This salad is a favorite in my noodle cooking classes. The salad's character can be mild or zesty; simply adjust the heat by using the amount of red pepper flakes that suit your taste.
4 ounces spinach ribbon noodles (about 3 cups)
¾ cup couscous
¾ cup hot water
1/3 cup smooth peanut butter
¼ cup white rice vinegar
¼ cup nonfat plain yogurt
1 tablespoon soy sauce
1 teaspoon dark (Asian) sesame oil
2 cloves garlic, minced
½ teaspoon red pepper flakes, to taste
Dash of salt, or to taste
1 tablespoon water, or as needed
To complete the recipe
½ red bell pepper, coarsely chopped
2 scallions, thinly sliced
¼ cup minced fresh flat-leaf parsley
Garnish (optional): mandarin orange segments or pineapple chunks, sprigs of fresh cilantro or flat-leaf parsley
Bring a large pot of salted water to a boil over high heat; add salt, then the noodles. When the water returns to a boil, stir occasionally to separate the noodles. Reduce the heat to medium-high and and cook for 5 to 7 minutes, or according to package instructions, until al dente.

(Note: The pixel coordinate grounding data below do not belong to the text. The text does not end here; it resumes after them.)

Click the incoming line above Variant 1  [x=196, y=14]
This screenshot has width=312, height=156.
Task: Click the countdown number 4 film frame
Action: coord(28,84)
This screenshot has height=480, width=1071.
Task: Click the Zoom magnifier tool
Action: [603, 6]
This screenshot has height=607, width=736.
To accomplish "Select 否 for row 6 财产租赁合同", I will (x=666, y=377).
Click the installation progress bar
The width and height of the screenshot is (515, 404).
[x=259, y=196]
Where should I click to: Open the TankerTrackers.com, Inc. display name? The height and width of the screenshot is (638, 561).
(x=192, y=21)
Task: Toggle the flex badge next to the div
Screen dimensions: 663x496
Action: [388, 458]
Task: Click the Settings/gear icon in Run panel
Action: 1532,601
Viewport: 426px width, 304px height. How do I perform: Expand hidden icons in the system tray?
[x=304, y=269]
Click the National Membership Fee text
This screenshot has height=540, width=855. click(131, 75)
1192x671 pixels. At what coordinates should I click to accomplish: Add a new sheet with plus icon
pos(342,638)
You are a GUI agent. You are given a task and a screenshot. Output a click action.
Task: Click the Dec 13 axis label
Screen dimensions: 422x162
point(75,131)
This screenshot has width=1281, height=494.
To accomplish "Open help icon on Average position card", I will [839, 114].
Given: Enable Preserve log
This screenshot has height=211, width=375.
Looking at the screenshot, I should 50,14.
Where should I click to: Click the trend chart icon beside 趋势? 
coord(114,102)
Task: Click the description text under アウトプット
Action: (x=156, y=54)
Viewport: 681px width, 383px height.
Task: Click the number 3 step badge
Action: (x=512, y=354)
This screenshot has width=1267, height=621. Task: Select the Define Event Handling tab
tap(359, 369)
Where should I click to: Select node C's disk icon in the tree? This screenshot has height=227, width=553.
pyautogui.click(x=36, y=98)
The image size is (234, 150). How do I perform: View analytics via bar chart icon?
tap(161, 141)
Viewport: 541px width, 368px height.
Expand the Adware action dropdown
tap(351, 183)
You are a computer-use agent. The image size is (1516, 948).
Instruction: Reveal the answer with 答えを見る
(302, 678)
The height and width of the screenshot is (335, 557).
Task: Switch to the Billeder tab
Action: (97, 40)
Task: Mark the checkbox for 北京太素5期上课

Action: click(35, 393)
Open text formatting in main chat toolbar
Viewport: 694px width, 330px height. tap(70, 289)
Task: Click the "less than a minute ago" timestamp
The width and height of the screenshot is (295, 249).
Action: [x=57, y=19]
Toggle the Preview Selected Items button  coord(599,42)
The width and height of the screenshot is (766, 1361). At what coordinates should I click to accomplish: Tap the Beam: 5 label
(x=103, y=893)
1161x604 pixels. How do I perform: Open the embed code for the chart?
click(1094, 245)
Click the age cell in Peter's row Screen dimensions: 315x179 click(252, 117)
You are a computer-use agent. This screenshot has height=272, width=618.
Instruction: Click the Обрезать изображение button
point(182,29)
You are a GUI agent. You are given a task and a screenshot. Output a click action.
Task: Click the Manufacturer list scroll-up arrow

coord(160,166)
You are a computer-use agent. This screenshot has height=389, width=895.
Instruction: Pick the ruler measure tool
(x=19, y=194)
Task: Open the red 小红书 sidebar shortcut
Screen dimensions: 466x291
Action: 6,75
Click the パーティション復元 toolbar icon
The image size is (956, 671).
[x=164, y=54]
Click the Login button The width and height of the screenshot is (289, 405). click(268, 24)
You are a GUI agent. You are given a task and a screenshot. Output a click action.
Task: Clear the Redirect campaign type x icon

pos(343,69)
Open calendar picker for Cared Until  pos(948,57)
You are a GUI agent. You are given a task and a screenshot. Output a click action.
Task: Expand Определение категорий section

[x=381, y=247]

While the noodles are cooking, combine the couscous and hot water in a small bowl. Cover and let stand until the liquid is completely absorbed, about 5 minutes.
Meanwhile, whisk together the dressing ingredients, except the water, in a small bowl. The dressing should have a cake batter consistency; add more water as needed. Set aside.
When the noodles are done, drain and rinse well in cold water, then drain again. Fluff the couscous with a fork.
Combine the bell pepper, scallions, and parsley in a large bowl. Add the noodles and couscous; toss. Add the dressing and toss again. Taste and adjust the seasoning.